Bisnis.com, JAKARTA- Rencana Kementerian Pendidikan dan Kebudayaan atau Kemdikbud merampingkan kurikulum menuai protes dari para guru, terutama seiring wacana penghapusan kewajiban mata pelajaran sejarah untuk satuan pendidikan tertentu.
Penyederhanaan kurikulum tersebut diwacanakan Kemdikbud dianggap sebagai langkah meningkatkan kualitas mutu pendidikan.
Selain sejarah, pelajaran lain yang terkena imbas penyederhanaan antara lain pelajaran agama dan budi pekerti yang disederhanakan menjadi kelompok agama dan kepercayaan kepada Tuhan Yang Maha Esa. Kemudian ada program pendidikan karakter yang justru dibuat mata pelajaran tersendiri.
Di samping itu, terdapat penambahan mata pelajaran baru seperti pengalaman dunia kerja untuk SMA, mata pelajaran vokasional, dan kewirausahaan.
Terkait langkah Kemdikbud tersebut, Koordinator Serikat Guru Rawamangun (SGR) Haris Malikus mengungkapkan ada kekeliruan mendasar dari penyusunan kurikulum yang menyisihkan peran pelajaran sejarah. “Hal ini terkait paradigma bahwa hal-hal yang tidak menawarkan keterampilan praktis, tidak dibutuhkan oleh dunia pendidikan,” ungkap Haris yang juga menjadi pengajar di SMA Sumbangsih Jakarta, Juat (18/9/2020).
Dengan kacamata tersebut, menurutnya, Kemdikbud malah meninggalkan filosofi mendasar terkait pendidikan sebagaimana Ki Hadjar Dewantara pernah kemukakan. “Salah satunya konsep soal koeksistensi, di mana siswa harus menyadari kehidupan bersama dari lingkup terkecil, hingga lingkup hidup yang lebih besar, di sana letak peran ilmu sosial seperti sejarah,” ungkap Haris.
Dia mengingatkan jika kebijakan perampingan kurikulum yang digagas Kemdikbud mengorbankan paradigma pendidikan seperti dirumuskan Ki Hadjar, dan melulu terpaku kepada persoalan pengajaran praktis dan keterampilan teknis, hal tersebut bakal berakibat buruk.
“Kelak generasi mendatang memberikan wajah orang-orang yang pintar, kaya secara ekonomi, namun rapuh menjaga solidaritas dan kemauan kolektif,” tegas pegiat diskusi pedagogik Taman Pembelajar Rawamangun (TPR) itu.
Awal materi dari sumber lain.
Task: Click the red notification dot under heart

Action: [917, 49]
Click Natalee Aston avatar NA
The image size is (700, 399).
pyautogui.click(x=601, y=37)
Pihak Kemdikbud mengakui tengah menggodok rencana perampingan kurikulum tersebut. Sebagaimana diungkapkan Kepala Badan Penelitian dan Pengembangan dan Perbukuan Kemdikbud Totok Suprayitno, bahwa penyederhanaan kurikulum masih dalam tahapan awal serta membutuhkan waktu yang panjang.
“Rencana penyederhanaan kurikulum masih berada dalam tahap kajian akademis,” kata Totok seperti dikutip dari siaran pers resmi Kemdikbud.
Selain itu, terkait pelajaran sejarah di sekolah, Totok menegaskan pelajaran sejarah tetap terdapat dalam kurikulum. Pelajaran sejarah, ungkapnya, akan tetap diajarkan dan diterapkan di setiap generasi.
“Kemdikbud mengutamakan sejarah sebagai bagian penting dari keragaman dan kemajemukan serta perjalanan hidup bangsa Indonesia pada saat ini dan yang akan datang,” tukas Totok.